FRC’s Travis Weber has said the federal government should not be involved in protecting citizens from future pandemics, but the effort “should be left to the states.” He asked, “Why should the federal government be tackling (this) issue in the first place?”

“The globalists are making a run over American sovereignty.”

Last week, Donald Trump promised people attending the Libertarian Party convention that if reelected, he would “rip up” and “throw away” any WHO agreement. “I will protect American sovereignty from the creeping hands of global government.”

FRC has couched some of its criticisms of the WHO in stark religious language, claiming, “Spiritual forces not visible to the naked eye are clearly at work to harm, divide and weaken people and their nations, to set the stage for world powers to swoop in and ‘save the day.’”

“Scripture tells us that we should ‘take no part in the unfruitful works of darkness, but instead expose them (Ephesians 5:11),’” FRC said in a May fundraising email to supporters. “That’s what FRC is striving to do. We’re calling on all faithful Christians, just like you, to help us expose the WHO’s works of darkness.”
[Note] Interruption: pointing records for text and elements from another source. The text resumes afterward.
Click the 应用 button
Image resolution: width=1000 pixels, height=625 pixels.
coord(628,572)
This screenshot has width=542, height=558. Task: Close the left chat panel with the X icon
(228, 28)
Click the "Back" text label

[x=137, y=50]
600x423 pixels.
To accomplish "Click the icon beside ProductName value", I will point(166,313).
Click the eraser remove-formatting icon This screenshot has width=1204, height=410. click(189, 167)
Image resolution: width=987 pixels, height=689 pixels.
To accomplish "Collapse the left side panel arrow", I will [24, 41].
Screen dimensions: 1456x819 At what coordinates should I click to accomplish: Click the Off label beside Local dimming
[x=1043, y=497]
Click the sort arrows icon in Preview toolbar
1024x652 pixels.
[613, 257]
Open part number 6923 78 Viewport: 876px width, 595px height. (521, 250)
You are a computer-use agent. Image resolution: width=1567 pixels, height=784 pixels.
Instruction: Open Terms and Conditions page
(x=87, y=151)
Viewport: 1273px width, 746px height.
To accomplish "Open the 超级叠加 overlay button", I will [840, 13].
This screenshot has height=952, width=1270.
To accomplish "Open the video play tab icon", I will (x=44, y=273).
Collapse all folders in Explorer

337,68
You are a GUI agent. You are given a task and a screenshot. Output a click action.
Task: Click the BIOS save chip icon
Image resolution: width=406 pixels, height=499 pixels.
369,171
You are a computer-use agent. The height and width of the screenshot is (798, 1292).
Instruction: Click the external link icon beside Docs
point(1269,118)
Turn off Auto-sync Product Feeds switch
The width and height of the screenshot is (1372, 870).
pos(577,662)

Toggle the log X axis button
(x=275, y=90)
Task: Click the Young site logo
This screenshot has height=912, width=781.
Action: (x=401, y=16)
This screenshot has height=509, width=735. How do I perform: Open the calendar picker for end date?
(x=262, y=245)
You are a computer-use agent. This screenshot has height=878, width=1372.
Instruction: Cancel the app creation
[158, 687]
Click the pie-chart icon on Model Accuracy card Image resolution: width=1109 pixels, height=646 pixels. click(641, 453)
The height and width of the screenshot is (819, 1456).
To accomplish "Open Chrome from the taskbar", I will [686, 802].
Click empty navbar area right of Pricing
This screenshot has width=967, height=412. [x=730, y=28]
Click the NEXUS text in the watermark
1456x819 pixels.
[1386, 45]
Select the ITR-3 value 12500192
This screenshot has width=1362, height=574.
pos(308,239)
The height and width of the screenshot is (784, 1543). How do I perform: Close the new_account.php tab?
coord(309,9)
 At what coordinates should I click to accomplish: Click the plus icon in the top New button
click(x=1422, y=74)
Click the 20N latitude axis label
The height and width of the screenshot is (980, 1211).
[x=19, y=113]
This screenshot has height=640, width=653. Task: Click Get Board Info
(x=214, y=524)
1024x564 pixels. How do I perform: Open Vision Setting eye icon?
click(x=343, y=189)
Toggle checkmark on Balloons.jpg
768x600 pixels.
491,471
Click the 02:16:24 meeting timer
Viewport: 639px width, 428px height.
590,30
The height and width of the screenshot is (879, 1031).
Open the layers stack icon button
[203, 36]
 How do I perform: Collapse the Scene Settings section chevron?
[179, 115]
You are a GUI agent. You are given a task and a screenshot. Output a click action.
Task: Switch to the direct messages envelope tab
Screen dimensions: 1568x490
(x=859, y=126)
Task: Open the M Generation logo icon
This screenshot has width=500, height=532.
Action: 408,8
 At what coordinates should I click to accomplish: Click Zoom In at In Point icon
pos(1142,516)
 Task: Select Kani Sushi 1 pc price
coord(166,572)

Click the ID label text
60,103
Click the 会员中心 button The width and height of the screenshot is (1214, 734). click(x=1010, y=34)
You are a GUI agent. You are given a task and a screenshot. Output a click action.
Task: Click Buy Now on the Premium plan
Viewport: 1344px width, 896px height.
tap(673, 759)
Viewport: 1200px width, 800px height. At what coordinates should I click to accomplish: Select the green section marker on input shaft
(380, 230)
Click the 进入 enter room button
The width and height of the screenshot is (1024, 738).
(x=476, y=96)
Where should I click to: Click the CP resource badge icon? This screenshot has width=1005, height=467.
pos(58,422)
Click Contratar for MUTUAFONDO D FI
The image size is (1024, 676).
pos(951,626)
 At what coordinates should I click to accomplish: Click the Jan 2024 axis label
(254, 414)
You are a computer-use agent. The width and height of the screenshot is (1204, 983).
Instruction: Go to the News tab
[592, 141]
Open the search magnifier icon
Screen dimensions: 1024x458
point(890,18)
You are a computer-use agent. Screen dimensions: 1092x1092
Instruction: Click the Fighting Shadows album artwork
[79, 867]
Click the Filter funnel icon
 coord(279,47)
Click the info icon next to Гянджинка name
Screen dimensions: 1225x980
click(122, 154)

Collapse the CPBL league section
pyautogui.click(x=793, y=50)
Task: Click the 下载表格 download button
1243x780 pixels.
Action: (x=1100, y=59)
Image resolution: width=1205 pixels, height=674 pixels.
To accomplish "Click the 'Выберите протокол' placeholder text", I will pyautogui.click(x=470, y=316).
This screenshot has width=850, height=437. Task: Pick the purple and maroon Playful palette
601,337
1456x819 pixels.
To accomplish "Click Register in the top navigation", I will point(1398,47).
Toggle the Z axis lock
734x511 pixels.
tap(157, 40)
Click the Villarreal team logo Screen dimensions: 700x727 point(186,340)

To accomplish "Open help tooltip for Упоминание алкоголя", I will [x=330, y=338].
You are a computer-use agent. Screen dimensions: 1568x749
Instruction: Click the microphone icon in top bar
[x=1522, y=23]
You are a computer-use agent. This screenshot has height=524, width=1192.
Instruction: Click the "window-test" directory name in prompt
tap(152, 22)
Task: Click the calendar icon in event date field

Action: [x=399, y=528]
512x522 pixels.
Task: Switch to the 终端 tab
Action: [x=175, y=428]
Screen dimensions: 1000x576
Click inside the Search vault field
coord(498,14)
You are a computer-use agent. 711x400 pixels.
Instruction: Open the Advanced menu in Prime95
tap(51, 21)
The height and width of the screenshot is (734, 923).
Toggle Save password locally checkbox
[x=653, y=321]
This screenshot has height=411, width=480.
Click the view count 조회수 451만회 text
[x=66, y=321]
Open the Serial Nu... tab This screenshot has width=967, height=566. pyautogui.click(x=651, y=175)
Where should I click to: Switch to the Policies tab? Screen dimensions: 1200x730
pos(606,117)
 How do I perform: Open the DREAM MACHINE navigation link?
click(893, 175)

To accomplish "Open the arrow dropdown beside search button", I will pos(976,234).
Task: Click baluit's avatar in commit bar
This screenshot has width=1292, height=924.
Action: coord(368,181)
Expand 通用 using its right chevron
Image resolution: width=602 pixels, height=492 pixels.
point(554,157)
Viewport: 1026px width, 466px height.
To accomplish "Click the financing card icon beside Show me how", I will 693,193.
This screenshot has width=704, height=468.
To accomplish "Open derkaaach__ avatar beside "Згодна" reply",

“When the time comes, we want to be found faithful for defending the faith against spiritual opponents that want to oppress and harm God’s creation,” the FRC letter said, but did not explain how WHO activities amount to the “fruitless deeds of darkness,” a term the Apostle Paul used to criticize sexual immorality, impurity, greed, obscenity, foolish talk, or coarse joking.

FRC’s claims that the WHO aims to create “one global government” echo attacks on the United Nations by conservative isolationists and libertarians made more than half a century ago. The John Birch Society led a “Get Us Out!” campaign in 1959, claiming the “real nature of (the) U.N. is to build a One World Government.” In 1971, John Birch Society founder Robert Welch claimed the U.N. is “a vehicle for communist global conquest.”

FRC also claims the WHO “is planning a vast surveillance network to keep us under their thumb, and you won’t hear about it from the mainstream media.” A guest on one of Perkins’ shows seconded this unverified claim, saying, “They want to track and trace everybody.”

“Time is critical,” said FRC in one fundraising email. “We must awaken more Americans to this threat to our faith, to our families and to our freedoms.”

FRC says it is working to “educate lawmakers on Capitol Hill on the dangers the WHO’s plans pose to your freedoms” and “inform our nationwide association of churches and ministries on how this ‘pandemic accord’ could affect their congregations.”